(Collected data)
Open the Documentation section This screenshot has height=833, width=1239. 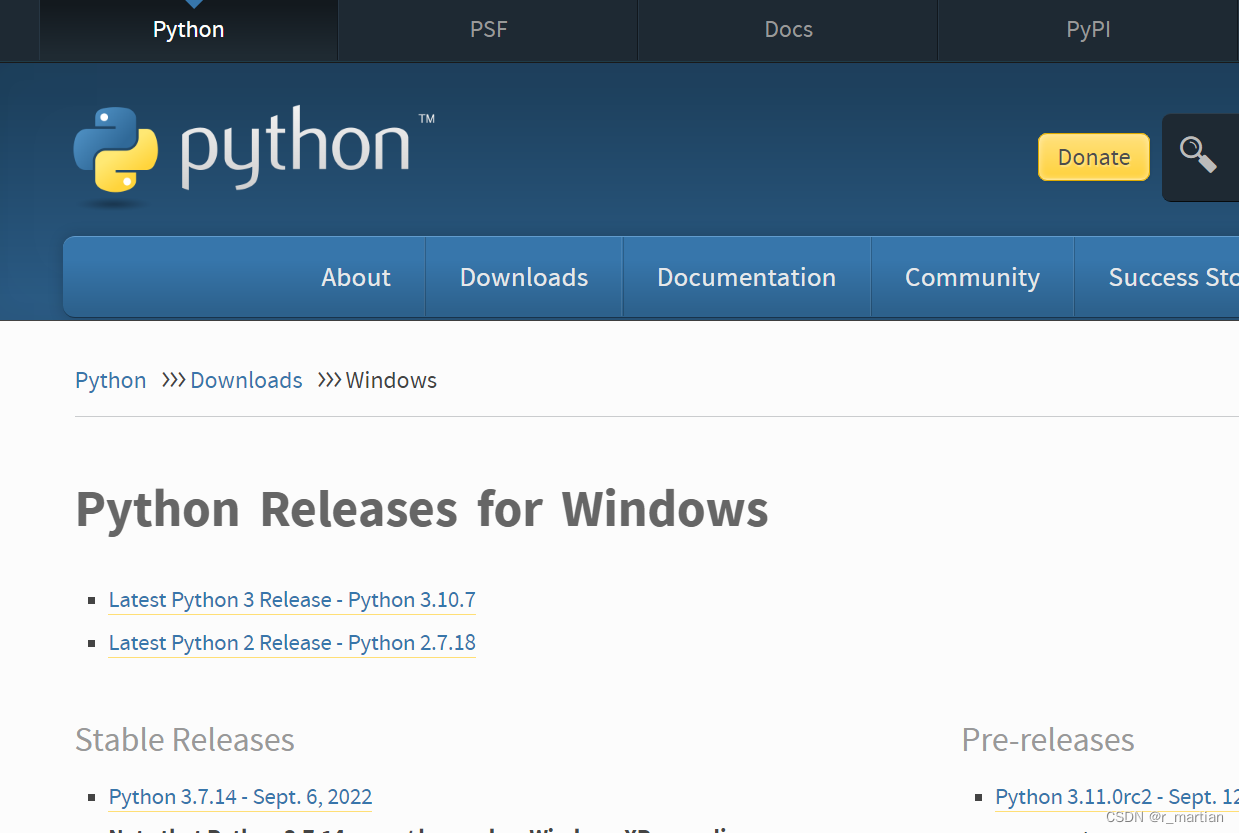click(x=746, y=277)
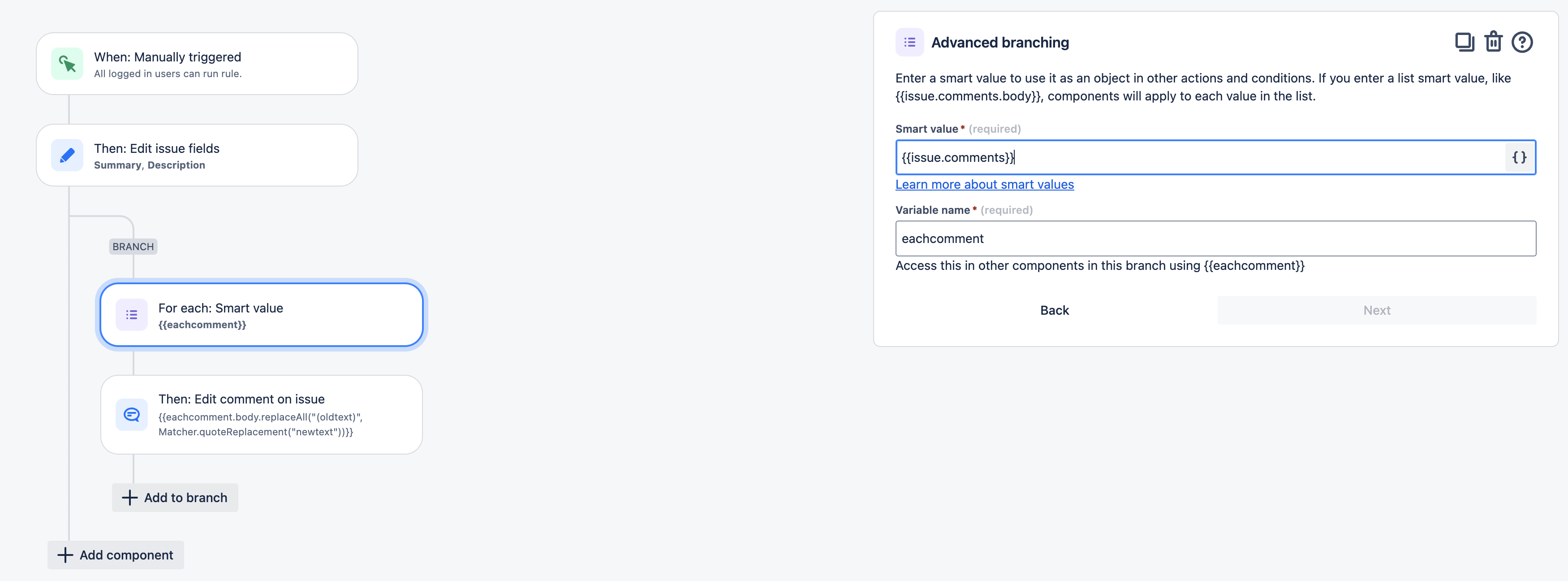The image size is (1568, 581).
Task: Click the manual trigger cursor icon
Action: point(67,64)
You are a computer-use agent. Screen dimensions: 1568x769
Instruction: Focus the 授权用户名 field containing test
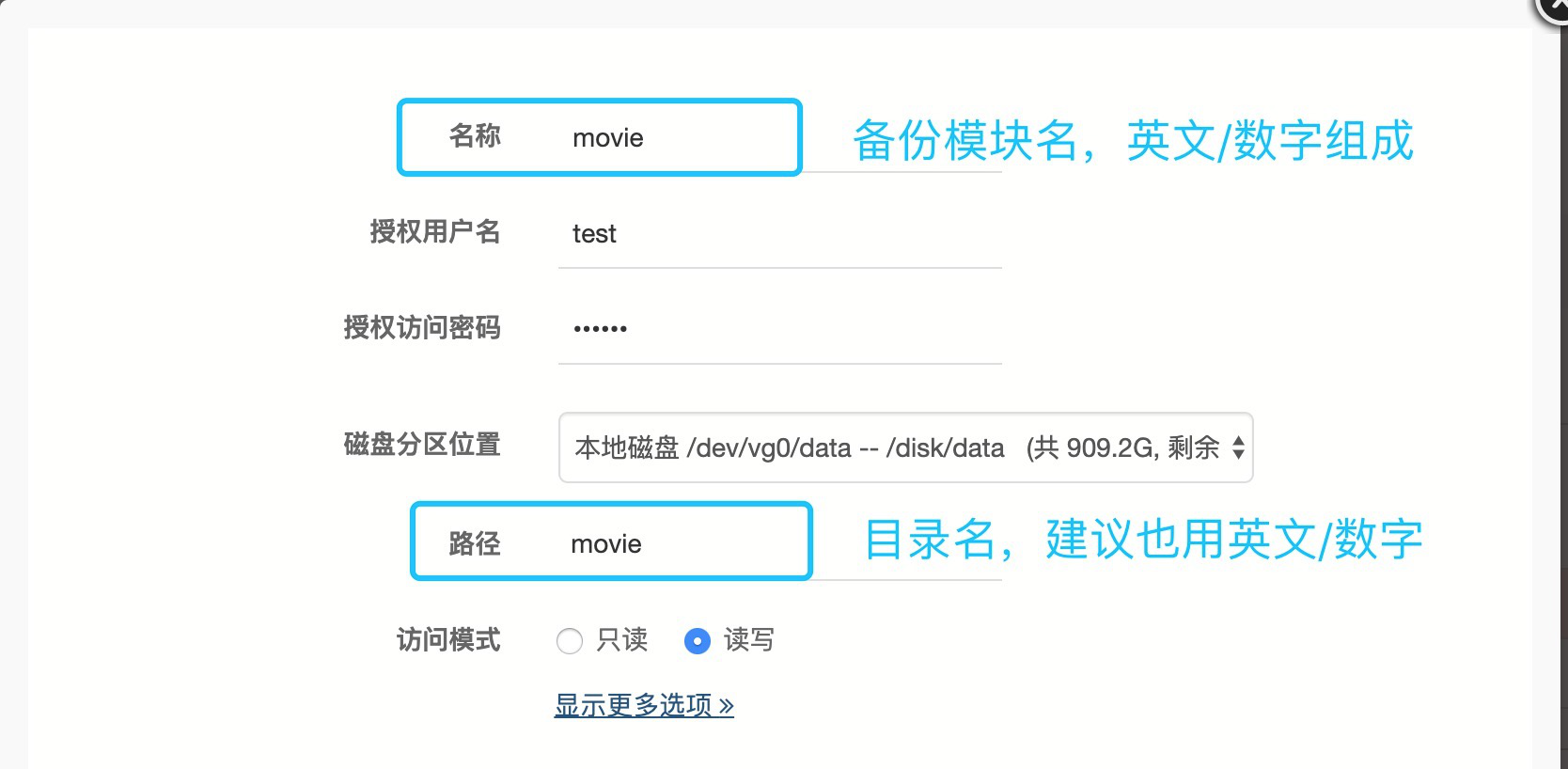point(778,234)
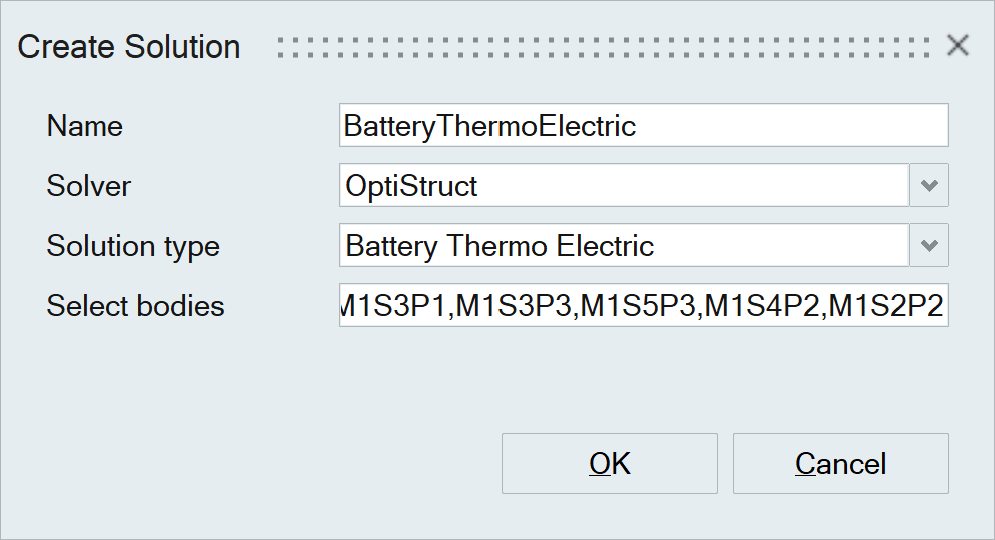Click M1S5P3 in the Select bodies field

pyautogui.click(x=638, y=306)
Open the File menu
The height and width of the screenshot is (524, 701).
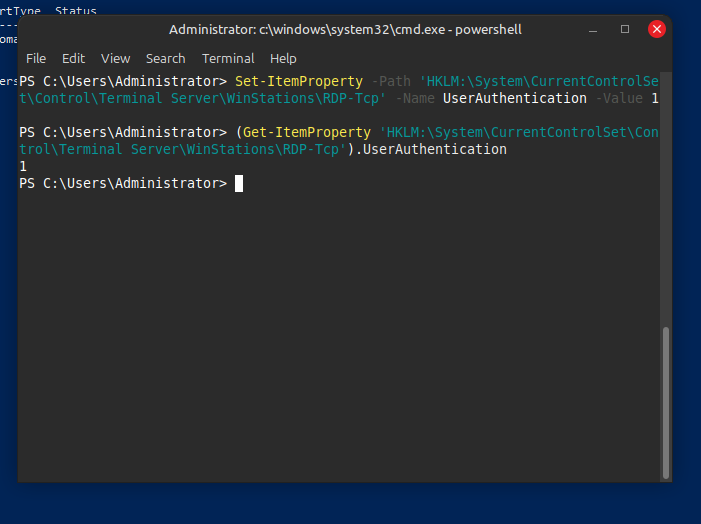pos(36,59)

What is expected: What the answer needs is every line from the one containing "Instruction: Focus the" through the final line of the data above, copied exactly, without pictures.

Solution:
Instruction: Focus the 授权用户名 field containing test
point(778,234)
Click M1S5P3 in the Select bodies field

pyautogui.click(x=638, y=306)
Open the File menu
The height and width of the screenshot is (524, 701).
pos(36,59)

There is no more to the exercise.